Focalisé sur les voies institutionnelles, mais sans dominer les critères implicites qui les organisent, García-Borrón se trouva dans une impasse. Sans poste universitaire stable (même s’il fut chargé de cours aux facultés de Valence puis de Barcelone), la seule issue aurait pu être le travail intellectuel, mais son travail sur Sénèque, qui fit un certain bruit quand il parut (il obtint une réponse d’Américo Castro et une polémique dans la presse), ne le créditait pas de ressources intellectuelles suffisantes pour pouvoir évoluer dans un champ philosophique qui s’européanisait peu à peu et qui incorporait la philosophie analytique et le marxisme comme références de base (Paris, 1977, pp. 57-59). De ce point de vue, si la focalisation sur les problèmes intellectuels définis par les institutions est un bon investissement à court terme, elle peut s’avérer être un obstacle à moyen ou long terme : l’hispanisme de la pensée, rentable dans les années 1950, avait perdu tout crédit lorsque García-Borrón vit se fermer définitivement la voie institutionnelle. C’est, en définitive, son adaptation à sa réalité quotidienne qui permit à García-Borrón de faire face à son échec : « Dans les aspirations de promotion […] j’avais échoué ; comme le renard avec ses raisins, je m’étais fait à l’idée d’y renoncer, et je cherchais une compensation dans l’estime de mes élèves » (2004, p. 141).
Manuel Sacristán : pouvoirs et limites de l’autonomie intellectuelle.
Fils d’un phalangiste et homme d’affaires, phalangiste lui-même pendant sa jeunesse, Manuel Sacristán est celui qui, dans la triade étudiée, a les origines sociales les plus élevées : il put ainsi s’affranchir de la nécessité qui fit que García-Borrón dut, très tôt, accepter un travail.
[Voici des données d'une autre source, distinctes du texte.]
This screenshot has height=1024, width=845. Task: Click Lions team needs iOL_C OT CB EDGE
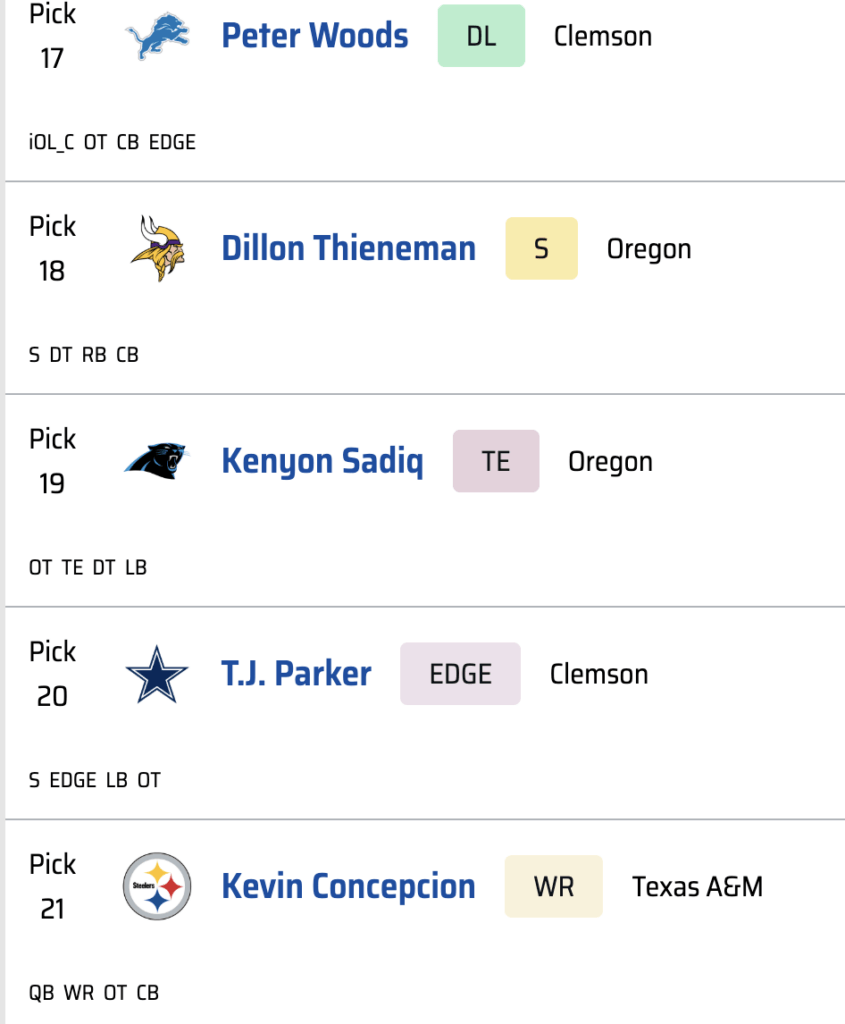tap(112, 142)
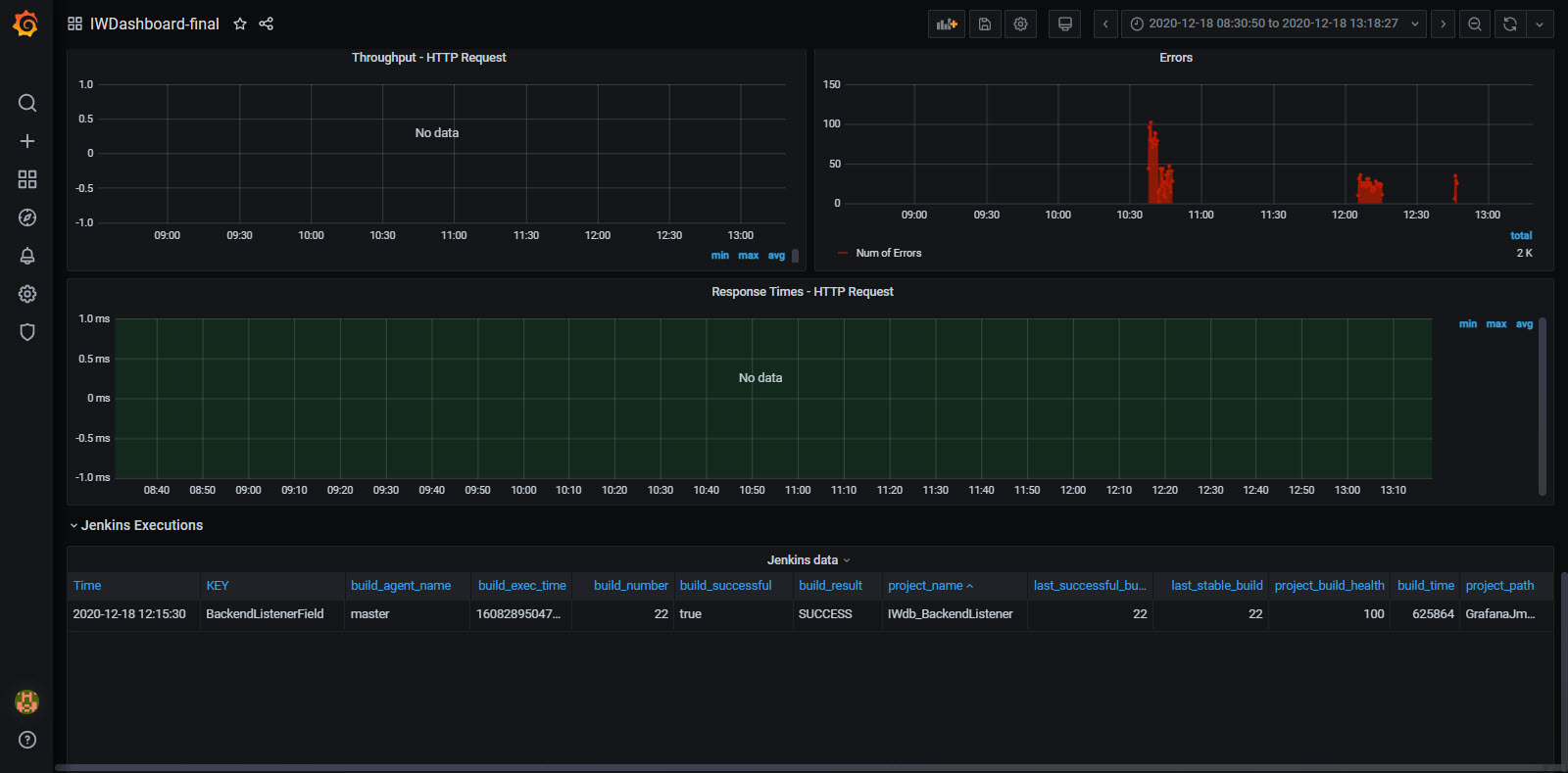Viewport: 1568px width, 773px height.
Task: Click the Create plus icon
Action: tap(27, 141)
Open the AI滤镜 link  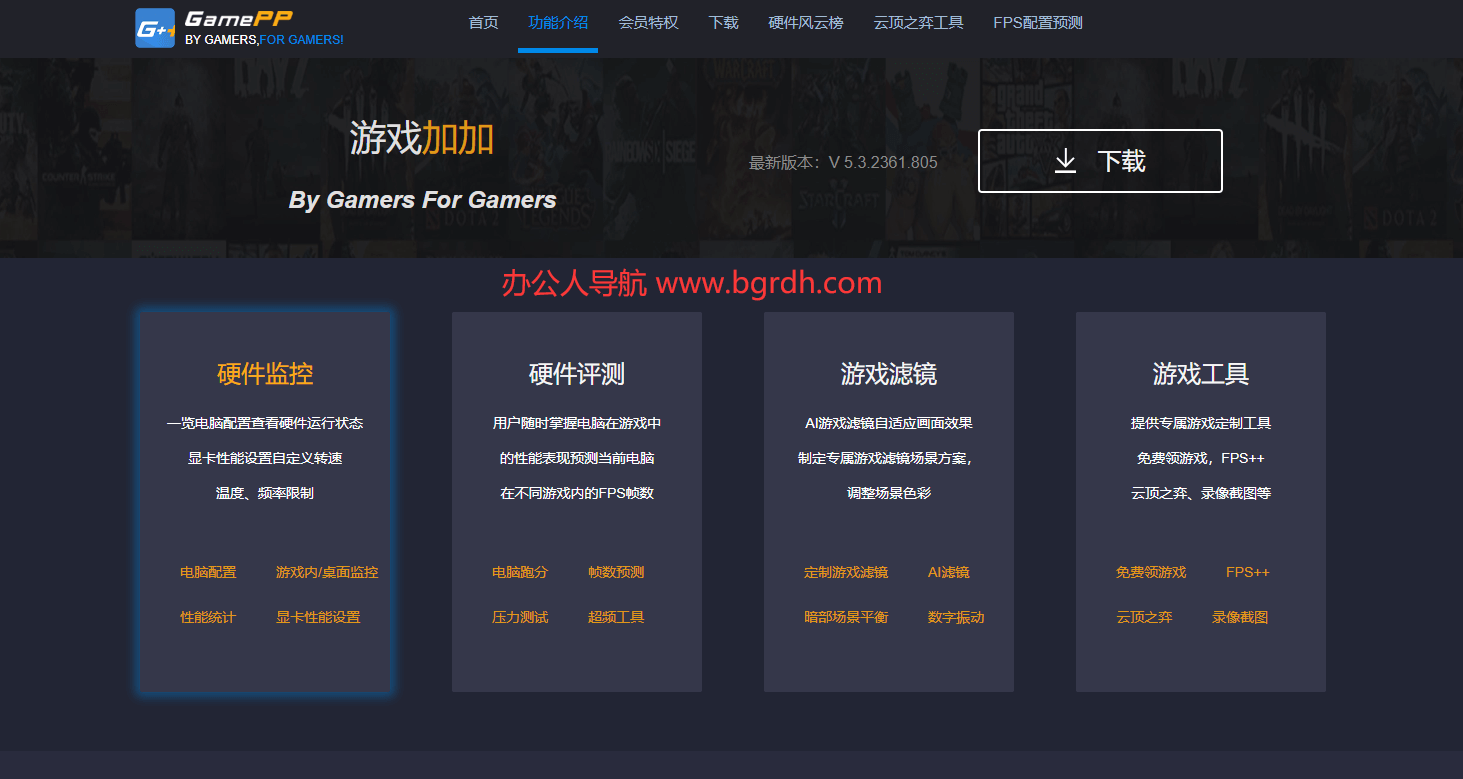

Primus inter pares indiscutable du groupe Laye, Manuel Sacristán consacra toute sa jeunesse à accumuler du capital culturel et à fréquenter les entreprises intellectuelles qui se multipliaient dans la Barcelone de l’époque. Intéressé par l’existentialisme dans sa jeunesse, un séjour à l’Institut de logique de Münster (1954-1956), qui lui offrit un poste, dota Sacristán de réelles compétences dans deux domaines rarement réunies chez un même philosophe : la logique formelle et la pensée existentielle. Sa thèse de doctorat contraste avec celle de García-Borrón à la fois par son ambition et par son désir de ne pas se laisser enfermer sur le marché philosophique national. Intitulée Las ideas gnoseológicas de Heidegger [10], Manuel Sacristán milite au Parti communiste espagnol depuis mars 1956. Son entrée au parti est liée à celle d’un groupe de proches (il s’agit donc d’un processus d’« unité de génération ») qui ont progressivement dérivé vers des positions communistes et pro-communistes (Gracia, 1996, p. 100 ; Pinilla de las Heras, 1989, pp. 87 et 206). Militant politique, Sacristán s’engage dans les tâches quotidiennes du travail clandestin. Cet engagement commence alors à perturber son insertion universitaire. Dès 1954, Joaquín Carreras Artau, qui avait toujours du mal à prendre en charge ses protégés, lui avait recommandé une carrière à l’étranger (García-Borrón, 2004, p. 108). Quoi qu’il en soit, il semble que l’insertion universitaire de Sacristán ait été rendue difficile par son décalage par rapport à son engagement politique : l’engagement postérieur à l’insertion universitaire a permis à d’autres savants de s’installer dans l’Université franquiste. En dépit des obstacles idéologiques posés par le régime, le monde universitaire disposait néanmoins d’une certaine autonomie. Par ailleurs le monde académique recrute, au-delà des idéologies, des manières d’être, parfois indépendamment des compétences techniques de la recrue.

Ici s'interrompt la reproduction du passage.